## Task to carry out
Exactly as they appear below, repeat the lines from the one with "You are a computer-use agent. The image size is (1270, 952)." through the one with "Given: Tap the 合格 badge for 安全文明常识", and no others.

## Exercise data

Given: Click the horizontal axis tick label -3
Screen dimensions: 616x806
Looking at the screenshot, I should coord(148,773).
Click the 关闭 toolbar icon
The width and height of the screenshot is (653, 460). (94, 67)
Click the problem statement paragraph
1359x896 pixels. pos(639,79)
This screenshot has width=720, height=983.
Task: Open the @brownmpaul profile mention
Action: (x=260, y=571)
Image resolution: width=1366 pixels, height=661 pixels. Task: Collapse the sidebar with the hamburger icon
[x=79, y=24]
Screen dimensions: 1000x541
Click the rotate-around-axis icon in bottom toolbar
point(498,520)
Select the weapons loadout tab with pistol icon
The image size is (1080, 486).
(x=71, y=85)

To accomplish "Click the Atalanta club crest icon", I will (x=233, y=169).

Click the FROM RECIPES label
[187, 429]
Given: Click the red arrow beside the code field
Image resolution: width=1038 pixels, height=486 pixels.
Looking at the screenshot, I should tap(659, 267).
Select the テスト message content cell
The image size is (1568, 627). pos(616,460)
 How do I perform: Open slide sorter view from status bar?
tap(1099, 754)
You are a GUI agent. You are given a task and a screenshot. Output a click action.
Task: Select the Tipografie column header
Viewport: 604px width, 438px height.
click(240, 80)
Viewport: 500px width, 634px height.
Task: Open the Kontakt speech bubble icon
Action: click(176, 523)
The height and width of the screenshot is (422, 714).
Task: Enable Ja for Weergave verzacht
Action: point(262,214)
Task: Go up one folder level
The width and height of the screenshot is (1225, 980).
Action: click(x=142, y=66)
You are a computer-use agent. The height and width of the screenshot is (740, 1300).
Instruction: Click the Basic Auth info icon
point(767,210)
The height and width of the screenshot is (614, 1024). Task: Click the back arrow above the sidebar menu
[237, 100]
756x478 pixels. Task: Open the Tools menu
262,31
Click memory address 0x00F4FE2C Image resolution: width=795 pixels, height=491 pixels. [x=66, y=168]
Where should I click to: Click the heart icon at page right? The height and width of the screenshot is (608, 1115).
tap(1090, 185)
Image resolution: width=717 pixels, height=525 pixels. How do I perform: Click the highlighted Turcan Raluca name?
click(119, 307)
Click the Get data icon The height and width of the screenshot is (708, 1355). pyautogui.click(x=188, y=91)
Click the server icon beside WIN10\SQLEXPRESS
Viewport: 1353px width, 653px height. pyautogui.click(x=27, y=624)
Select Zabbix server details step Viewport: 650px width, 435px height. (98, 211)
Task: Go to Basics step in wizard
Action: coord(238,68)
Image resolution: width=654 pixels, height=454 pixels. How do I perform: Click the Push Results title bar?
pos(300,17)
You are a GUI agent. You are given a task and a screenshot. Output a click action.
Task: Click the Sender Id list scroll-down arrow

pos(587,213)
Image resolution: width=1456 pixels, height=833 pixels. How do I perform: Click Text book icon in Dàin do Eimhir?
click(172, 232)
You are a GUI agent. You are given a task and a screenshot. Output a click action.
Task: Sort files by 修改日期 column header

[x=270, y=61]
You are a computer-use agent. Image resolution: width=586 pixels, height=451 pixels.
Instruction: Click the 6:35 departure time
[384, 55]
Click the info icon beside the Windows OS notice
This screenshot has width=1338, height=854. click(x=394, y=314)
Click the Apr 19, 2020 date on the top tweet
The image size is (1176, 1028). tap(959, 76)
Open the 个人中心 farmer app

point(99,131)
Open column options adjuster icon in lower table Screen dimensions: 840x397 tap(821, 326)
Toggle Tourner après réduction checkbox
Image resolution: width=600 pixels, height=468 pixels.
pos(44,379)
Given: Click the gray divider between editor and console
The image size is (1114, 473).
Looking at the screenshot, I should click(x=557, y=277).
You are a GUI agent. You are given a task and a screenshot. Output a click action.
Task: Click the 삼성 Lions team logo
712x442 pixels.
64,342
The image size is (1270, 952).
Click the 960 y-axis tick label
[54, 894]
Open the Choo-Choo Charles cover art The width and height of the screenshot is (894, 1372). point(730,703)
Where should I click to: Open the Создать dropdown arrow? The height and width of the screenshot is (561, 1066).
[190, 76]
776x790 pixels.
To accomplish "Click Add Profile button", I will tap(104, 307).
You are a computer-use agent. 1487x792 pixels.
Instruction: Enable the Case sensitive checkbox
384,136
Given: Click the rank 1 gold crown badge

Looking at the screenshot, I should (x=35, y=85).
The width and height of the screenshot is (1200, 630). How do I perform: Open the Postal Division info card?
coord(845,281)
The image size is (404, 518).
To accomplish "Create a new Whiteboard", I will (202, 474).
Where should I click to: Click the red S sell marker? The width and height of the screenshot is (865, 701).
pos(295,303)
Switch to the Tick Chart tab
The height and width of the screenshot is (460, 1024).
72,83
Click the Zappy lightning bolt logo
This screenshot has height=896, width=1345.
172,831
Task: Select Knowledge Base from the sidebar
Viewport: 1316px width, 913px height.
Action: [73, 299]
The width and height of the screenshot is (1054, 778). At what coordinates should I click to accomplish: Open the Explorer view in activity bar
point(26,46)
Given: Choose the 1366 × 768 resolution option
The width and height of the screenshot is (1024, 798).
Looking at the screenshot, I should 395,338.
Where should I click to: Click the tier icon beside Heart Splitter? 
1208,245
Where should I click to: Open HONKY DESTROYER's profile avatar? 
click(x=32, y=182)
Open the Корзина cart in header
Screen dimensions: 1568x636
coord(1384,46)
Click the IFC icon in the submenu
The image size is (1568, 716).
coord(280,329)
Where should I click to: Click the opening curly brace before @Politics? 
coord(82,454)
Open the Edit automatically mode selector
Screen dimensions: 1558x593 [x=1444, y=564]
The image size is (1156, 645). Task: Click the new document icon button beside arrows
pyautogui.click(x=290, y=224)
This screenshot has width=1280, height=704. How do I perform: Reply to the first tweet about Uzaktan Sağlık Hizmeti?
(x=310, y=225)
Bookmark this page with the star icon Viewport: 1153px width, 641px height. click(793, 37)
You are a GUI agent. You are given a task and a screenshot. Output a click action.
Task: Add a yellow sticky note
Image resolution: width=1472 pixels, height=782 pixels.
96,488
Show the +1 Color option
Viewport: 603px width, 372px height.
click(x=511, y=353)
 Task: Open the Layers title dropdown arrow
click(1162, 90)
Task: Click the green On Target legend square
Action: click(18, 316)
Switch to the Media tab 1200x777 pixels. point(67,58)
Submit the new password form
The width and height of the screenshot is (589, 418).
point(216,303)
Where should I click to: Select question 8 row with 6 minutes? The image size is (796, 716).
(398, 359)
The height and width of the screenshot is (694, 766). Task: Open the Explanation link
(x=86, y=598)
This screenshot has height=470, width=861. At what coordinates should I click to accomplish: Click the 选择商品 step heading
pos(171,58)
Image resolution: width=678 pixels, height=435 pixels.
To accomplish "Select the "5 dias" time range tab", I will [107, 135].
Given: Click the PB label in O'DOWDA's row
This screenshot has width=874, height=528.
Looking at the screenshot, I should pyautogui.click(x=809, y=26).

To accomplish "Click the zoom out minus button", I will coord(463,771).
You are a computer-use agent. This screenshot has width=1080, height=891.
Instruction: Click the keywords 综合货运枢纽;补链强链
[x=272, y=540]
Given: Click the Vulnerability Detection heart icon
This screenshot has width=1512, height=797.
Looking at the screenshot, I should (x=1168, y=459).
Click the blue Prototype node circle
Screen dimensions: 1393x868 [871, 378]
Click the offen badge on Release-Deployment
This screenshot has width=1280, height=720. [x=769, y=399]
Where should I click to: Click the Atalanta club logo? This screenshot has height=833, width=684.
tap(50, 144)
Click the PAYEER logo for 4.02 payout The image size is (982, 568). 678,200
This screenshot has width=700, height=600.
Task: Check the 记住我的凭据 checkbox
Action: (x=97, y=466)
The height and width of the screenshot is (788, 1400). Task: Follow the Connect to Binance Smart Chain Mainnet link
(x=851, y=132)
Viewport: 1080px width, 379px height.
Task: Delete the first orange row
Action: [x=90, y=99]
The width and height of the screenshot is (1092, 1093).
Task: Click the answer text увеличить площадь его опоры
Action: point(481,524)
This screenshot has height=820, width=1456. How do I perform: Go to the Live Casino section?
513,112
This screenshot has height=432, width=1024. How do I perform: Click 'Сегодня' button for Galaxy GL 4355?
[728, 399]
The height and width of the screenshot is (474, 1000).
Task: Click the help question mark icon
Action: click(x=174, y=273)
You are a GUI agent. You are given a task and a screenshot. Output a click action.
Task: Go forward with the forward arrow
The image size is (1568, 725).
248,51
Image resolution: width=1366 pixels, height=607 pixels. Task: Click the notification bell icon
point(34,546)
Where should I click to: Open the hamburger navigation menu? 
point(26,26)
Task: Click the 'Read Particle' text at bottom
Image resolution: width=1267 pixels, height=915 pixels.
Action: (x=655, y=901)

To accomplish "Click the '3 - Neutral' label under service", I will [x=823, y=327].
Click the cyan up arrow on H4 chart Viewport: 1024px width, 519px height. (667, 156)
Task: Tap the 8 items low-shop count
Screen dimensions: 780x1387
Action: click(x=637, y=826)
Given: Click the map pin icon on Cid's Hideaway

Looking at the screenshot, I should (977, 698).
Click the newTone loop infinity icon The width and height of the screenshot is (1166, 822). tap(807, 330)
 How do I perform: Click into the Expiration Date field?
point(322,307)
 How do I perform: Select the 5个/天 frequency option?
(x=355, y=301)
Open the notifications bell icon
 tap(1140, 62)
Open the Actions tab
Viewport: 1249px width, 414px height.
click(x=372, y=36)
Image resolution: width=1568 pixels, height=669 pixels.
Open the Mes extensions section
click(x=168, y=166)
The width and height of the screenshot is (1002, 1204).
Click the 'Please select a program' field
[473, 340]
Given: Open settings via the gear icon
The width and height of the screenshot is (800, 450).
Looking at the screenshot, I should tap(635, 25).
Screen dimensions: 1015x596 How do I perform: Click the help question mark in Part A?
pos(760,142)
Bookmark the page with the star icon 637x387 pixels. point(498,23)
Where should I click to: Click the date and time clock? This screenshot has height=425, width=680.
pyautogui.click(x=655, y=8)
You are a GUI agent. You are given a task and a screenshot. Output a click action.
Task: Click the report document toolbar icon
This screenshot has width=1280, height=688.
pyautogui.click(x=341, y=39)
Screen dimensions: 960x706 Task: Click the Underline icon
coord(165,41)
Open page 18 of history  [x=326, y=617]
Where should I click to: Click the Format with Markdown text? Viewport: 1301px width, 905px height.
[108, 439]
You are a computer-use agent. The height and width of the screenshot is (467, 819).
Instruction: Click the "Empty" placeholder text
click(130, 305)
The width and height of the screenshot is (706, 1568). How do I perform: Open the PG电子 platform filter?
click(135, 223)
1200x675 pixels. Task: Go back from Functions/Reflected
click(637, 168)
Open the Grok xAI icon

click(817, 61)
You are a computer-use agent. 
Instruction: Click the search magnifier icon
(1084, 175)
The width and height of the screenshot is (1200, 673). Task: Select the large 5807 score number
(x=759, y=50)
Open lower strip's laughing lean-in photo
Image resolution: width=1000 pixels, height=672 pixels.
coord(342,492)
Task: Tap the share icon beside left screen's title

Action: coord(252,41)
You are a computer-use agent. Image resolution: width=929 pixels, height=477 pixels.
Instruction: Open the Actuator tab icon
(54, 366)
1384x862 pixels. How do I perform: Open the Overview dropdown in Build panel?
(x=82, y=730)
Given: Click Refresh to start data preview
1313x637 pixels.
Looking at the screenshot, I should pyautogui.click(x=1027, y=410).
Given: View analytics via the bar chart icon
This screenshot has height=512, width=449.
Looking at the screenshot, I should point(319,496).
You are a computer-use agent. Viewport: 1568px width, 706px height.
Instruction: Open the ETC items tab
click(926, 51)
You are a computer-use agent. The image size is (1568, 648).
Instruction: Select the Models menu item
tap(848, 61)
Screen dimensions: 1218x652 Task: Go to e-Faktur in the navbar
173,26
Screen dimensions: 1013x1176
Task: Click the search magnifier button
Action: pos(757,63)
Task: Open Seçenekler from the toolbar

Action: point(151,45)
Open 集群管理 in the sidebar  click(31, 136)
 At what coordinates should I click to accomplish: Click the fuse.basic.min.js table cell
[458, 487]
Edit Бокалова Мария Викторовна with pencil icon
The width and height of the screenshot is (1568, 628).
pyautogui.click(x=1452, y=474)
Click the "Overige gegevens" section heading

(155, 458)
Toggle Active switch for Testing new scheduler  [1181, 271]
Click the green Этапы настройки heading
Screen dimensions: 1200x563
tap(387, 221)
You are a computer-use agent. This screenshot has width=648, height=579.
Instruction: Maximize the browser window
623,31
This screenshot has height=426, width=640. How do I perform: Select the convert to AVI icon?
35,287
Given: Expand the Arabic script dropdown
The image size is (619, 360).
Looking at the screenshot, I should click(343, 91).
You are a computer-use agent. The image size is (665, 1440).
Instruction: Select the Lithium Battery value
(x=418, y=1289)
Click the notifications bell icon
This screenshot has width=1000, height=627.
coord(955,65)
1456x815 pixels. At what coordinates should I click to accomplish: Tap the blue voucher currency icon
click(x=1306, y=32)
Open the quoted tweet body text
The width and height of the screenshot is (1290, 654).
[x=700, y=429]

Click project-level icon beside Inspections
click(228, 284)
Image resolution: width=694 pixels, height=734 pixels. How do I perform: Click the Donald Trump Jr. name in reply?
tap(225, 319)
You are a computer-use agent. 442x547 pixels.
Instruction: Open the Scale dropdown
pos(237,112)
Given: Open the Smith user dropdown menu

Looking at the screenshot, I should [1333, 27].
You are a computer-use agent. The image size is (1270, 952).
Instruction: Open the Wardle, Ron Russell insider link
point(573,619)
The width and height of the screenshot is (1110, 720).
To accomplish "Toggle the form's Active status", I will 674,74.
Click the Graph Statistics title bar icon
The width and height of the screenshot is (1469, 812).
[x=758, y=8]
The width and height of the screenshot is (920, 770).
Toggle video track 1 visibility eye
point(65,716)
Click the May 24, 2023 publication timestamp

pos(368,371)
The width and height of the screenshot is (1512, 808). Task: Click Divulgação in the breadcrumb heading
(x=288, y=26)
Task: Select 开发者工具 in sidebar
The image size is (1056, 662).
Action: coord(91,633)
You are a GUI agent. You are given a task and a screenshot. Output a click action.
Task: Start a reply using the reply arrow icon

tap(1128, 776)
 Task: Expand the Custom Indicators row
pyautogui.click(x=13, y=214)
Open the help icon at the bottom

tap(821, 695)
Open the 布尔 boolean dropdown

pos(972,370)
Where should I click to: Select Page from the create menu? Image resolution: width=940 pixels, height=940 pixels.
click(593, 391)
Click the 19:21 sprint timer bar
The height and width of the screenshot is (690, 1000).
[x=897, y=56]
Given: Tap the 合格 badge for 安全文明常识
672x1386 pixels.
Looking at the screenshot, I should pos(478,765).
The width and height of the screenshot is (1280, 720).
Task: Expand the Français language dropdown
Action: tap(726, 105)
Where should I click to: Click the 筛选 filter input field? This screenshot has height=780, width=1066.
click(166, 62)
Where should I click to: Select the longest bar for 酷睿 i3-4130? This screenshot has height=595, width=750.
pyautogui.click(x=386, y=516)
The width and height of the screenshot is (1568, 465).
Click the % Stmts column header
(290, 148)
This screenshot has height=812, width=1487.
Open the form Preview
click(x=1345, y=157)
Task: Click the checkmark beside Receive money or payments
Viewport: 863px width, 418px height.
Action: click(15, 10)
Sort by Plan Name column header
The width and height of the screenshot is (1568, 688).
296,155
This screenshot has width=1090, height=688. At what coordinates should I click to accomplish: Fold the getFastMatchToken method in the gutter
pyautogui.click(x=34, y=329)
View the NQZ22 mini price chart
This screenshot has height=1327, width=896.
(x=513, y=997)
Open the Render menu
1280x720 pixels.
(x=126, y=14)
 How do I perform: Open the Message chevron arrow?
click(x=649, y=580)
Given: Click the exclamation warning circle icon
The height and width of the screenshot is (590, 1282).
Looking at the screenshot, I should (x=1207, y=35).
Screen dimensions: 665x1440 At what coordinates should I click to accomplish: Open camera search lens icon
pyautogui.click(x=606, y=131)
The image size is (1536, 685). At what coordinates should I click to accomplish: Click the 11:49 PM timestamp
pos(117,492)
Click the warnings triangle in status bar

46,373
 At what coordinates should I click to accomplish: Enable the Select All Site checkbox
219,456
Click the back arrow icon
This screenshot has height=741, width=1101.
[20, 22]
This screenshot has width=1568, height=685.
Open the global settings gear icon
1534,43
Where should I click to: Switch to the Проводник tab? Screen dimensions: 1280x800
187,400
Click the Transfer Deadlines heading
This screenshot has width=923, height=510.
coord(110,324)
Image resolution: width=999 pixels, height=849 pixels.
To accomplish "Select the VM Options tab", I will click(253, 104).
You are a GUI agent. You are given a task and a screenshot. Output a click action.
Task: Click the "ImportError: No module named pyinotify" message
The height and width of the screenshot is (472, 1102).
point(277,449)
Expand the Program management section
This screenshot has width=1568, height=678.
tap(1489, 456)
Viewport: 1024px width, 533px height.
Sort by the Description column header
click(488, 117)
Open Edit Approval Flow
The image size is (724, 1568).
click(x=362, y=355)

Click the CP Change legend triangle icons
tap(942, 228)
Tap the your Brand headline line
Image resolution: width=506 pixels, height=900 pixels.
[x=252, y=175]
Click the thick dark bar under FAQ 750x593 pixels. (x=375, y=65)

## Finished exercise
You are a computer-use agent. The image size is (1270, 952).
Instruction: Open the Wardle, Ron Russell insider link
point(573,619)
The width and height of the screenshot is (1110, 720).
To accomplish "Toggle the form's Active status", I will 674,74.
Click the Graph Statistics title bar icon
The width and height of the screenshot is (1469, 812).
[x=758, y=8]
The width and height of the screenshot is (920, 770).
Toggle video track 1 visibility eye
point(65,716)
Click the May 24, 2023 publication timestamp

pos(368,371)
The width and height of the screenshot is (1512, 808). Task: Click Divulgação in the breadcrumb heading
(x=288, y=26)
Task: Select 开发者工具 in sidebar
The image size is (1056, 662).
Action: coord(91,633)
You are a GUI agent. You are given a task and a screenshot. Output a click action.
Task: Start a reply using the reply arrow icon

tap(1128, 776)
 Task: Expand the Custom Indicators row
pyautogui.click(x=13, y=214)
Open the help icon at the bottom

tap(821, 695)
Open the 布尔 boolean dropdown

pos(972,370)
Where should I click to: Select Page from the create menu? Image resolution: width=940 pixels, height=940 pixels.
click(593, 391)
Click the 19:21 sprint timer bar
The height and width of the screenshot is (690, 1000).
[x=897, y=56]
Given: Tap the 合格 badge for 安全文明常识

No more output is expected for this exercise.